Excerpted text »
"""
The E2200 is a very overclockable CPU, as you can see by how I've overclocked it. However, we need some information, and very little of what your provided is what we need, so would you mind editing your post and removing some of that text so it's easier to scroll down this page?


First off, is this an OEM machine or one you built from parts? Either way you have an Intel brand motherboard, so it isn't ideal for overclocking even if those options are available.

Do you have the stock heatsink, or an aftermarket one? If the latter, what brand and model is it?

Finally, graphics card are you using, and what power supply are you using? Brand, model, wattage.


----------



## hemingway60

No, Its a built up PC but I didn't do it myself.The shop assembled it because I wasn't familiar with all the things then.I can't change the motherboard so I hope there's a work around.I have a NVIDIA GeForce 9500GT 1GB graphic card
and my psu is Tech-Com 4500psp 450W(Some Indian brand.There aren't any psu brands in the UAE.And I couldn't find a higher wattage.So please don't ask me to change it,I can't..sorry)I'm using the stock fan because again there aren't ant aftermarket fans in UAE.I'm using 5 case fans and here's the PC temp while idle:http://i1000.photobucket.com/albums/af126/hemingway60/NewPicture1-3.jpg

Thanks for any help.


----------



## hemingway60

Phædrus2401 said:


> The E2200 is a very overclockable CPU, as you can see by how I've overclocked it. However, we need some information, and very little of what your provided is what we need, so would you mind editing your post and removing some of that text so it's easier to scroll down this page?
> 
> 
> First off, is this an OEM machine or one you built from parts? Either way you have an Intel brand motherboard, so it isn't ideal for overclocking even if those options are available.
> 
> Do you have the stock heatsink, or an aftermarket one? If the latter, what brand and model is it?
"""
To do »
A: Copy the overclocking forum thread from "Finally, graphics card" to "for any help.", keeping every word and mark unchanged.
B: Pick up the overclocking forum thread after its final line and write what comes next.

Provided material »
"""
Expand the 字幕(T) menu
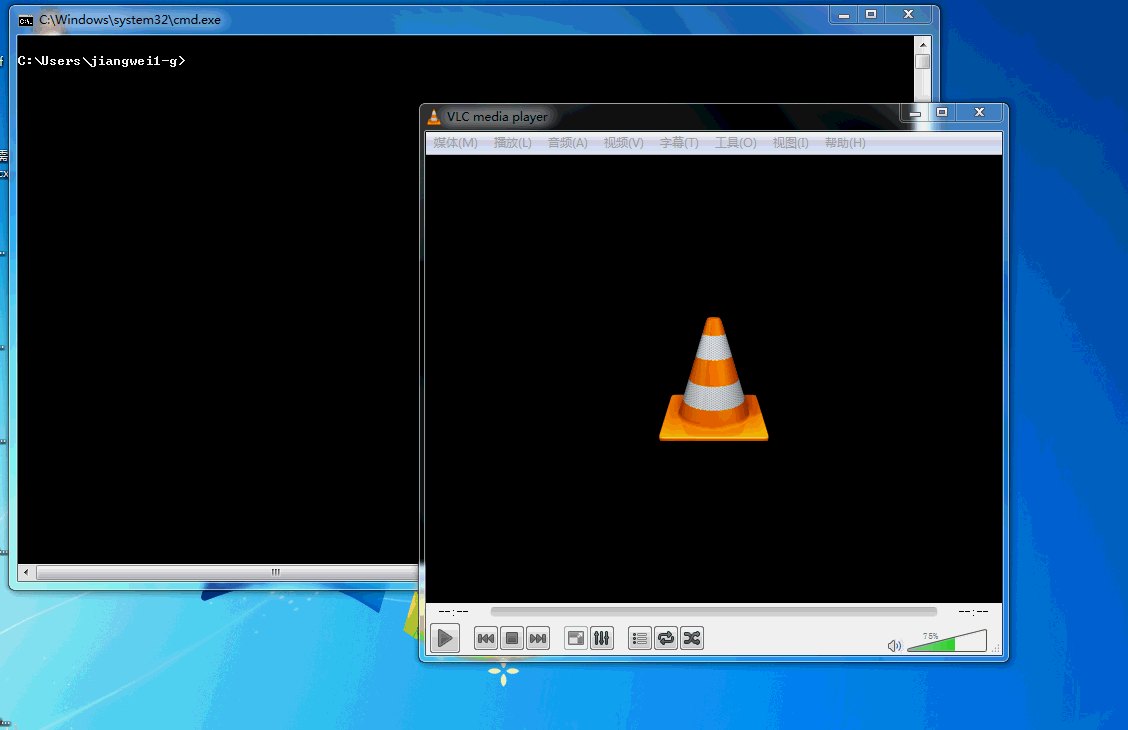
"""
The responses »
A:
Finally, graphics card are you using, and what power supply are you using? Brand, model, wattage.


----------



## hemingway60

No, Its a built up PC but I didn't do it myself.The shop assembled it because I wasn't familiar with all the things then.I can't change the motherboard so I hope there's a work around.I have a NVIDIA GeForce 9500GT 1GB graphic card
and my psu is Tech-Com 4500psp 450W(Some Indian brand.There aren't any psu brands in the UAE.And I couldn't find a higher wattage.So please don't ask me to change it,I can't..sorry)I'm using the stock fan because again there aren't ant aftermarket fans in UAE.I'm using 5 case fans and here's the PC temp while idle:http://i1000.photobucket.com/albums/af126/hemingway60/NewPicture1-3.jpg

Thanks for any help.

B:
> 
> Finally, graphics card are you using, and what power supply are you using? Brand, model, wattage.


I provided the information you requested, now what??


----------



## Phædrus241

Unfortunately, I don't think you can overclock.

1.) Your motherboard appears to lack the features necessary to overclock
2.) I would not recommend overclocking with such a low-end PSU regardless
3.) The stock heatsink will only allow a ~10-15% overclock at most.


----------



## hemingway60

Well, I didn't put in my mind to overclock it alot, 2.4-2.5GHz is fine with me.Is it necessary that it has to be done from the BIOS.Aren't there any programs which are able to do the job just fine?? Please, I BEG YOU TO HELP MEray:ray::sigh:

Thanks for any help.


----------



## Phædrus241

There are programs that will overclock from within the OS, but they are not good. They tend to be fairly unstable, and many have a tendency to over-volt your processor, which can lead to its early demise. A clock speed of 2.4-5 GHz might be achieved with the stock cooler. But there's still the matter of the power supply.

I know that overclocking is seen as a way to get a bit more performance out of a system without having to pay for it, but there ain't no such thing as a free lunch. Overclocking is dangerous to your hardware, _especially_ if you don't have the proper setup for it: a motherboard built for overclocking, a decent heatsink, and a source of clean, stable power. There's nothing I can do to stop you from overclocking using a program. You'll probably enjoy increased performance. But the risk of one of your components--the RAM, motherboard, CPU, or power supply--going boom is too great for me to recommend anything.


----------



## hemingway60

So...what you mean is that I shouldn't overclock my Processor??Not even to 2.4GHz?!


----------



## Phædrus241

I wouldn't recommend it. Don't get me wrong, it might turn out fine. But at the same time, you're taking a lot bigger risk than overclockers ordinarily do. It's up to you, but unless you can A.) get a quality power supply from a reputable brand, B.) get a motherboard that supports overclocking so that you don't have to use software overclocking (which is bad), and C.) (optional) get a better heatsink, I can't recommend it.


----------



## hemingway60

Well...I'm ready to take any risk involved.How can I overclock my PC??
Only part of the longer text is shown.